Business confidence in the U.S. declined in the fourth quarter of last year despite reports of increased opportunities for business, investment and employment, according to a new survey by the Association of Chartered Certified Accountants and the Institute of Management Accountants.

The U.S. emerged as one of the least optimistic of the world’s major economies, according to the survey. Only 23 percent of U.S. respondents to the survey reported confidence gains in their own businesses in Q4—a drop from 25 percent in the previous quarter—while 35 percent reported losses, up from 31 percent. U.S. optimism about the state of the economy also fell 7 percent.

“What we are seeing in the U.S. and some other markets around the world is a series of good business indicators, such as improved investment and job creation, but low confidence levels in their own business prospects,” said ACCA senior economic analyst Emmanouil Schizas in a statement. “Finance professionals can see the improvements on paper, but this hasn’t impacted their optimism. These puzzling results might be partly due to concerns over the recent problems faced by many emerging markets. That pessimism reflects how U.S. finance professionals view the overall economy. What happens over the next year will be a clearer indicator as to whether this confidence slump is a blip rather than a longer term problem.”

The substantial increase in business capacity-building, including investment and employment in the U.S., was offset by a lack of improvement in demand and cash-flow conditions in Q4 2013, breaking a strong, year-long trend.

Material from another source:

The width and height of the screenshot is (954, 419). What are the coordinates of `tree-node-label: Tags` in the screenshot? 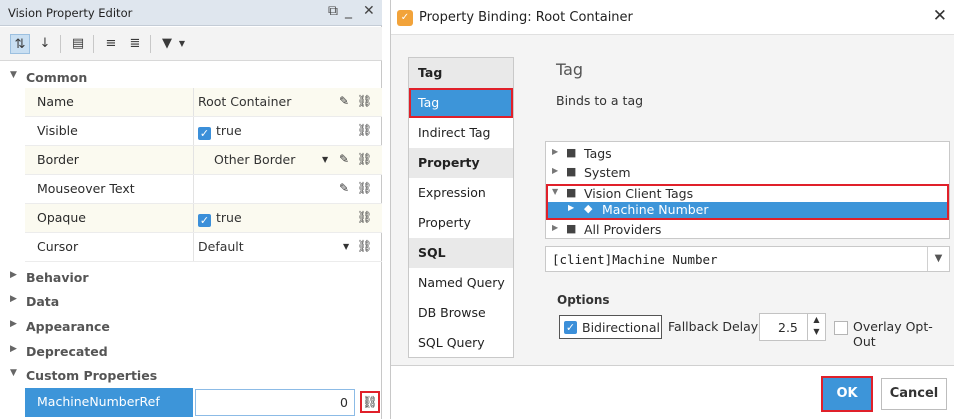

“At the industry level, results from the U.S. point to continued structural rebalancing, although perhaps not in the manner that policymakers or industry might have chosen,” said IMA vice president of research Raef Lawson. “The manufacturing and engineering sectors encountered positive business confidence for the first time in nearly two years, but the IT and high-tech sectors saw a disappointing final quarter, ending a year-long period of gains in confidence.”

Much of the rest of the world had rosier expectations than the U.S. Globally, the survey revealed that finance professionals had more faith in the strength of the economic recovery in Q4 2013 than at any time over the last five years. In addition, 55 percent of the respondents indicated they believed conditions were improving or about to do so, up from 53 percent in Q3 2013, while only 42 percent felt economic conditions were deteriorating or stagnating, down from 43 percent.

However, when it came to their own organizations, finance professionals’ confidence still fell marginally in Q4 2013. About 30 percent reported confidence gains, up from 28 percent, but there were more respondents reporting losses in confidence (35 percent), up from 32 percent in Q3 2013. Despite this, the Q4 2013 results still represent the second-strongest year-on-year confidence gains since mid-2010.

The ACCA and IMA’s joint Web site, roleofcfo.com, contains ACCA and IMA reports, research and insights, including the full results of the survey.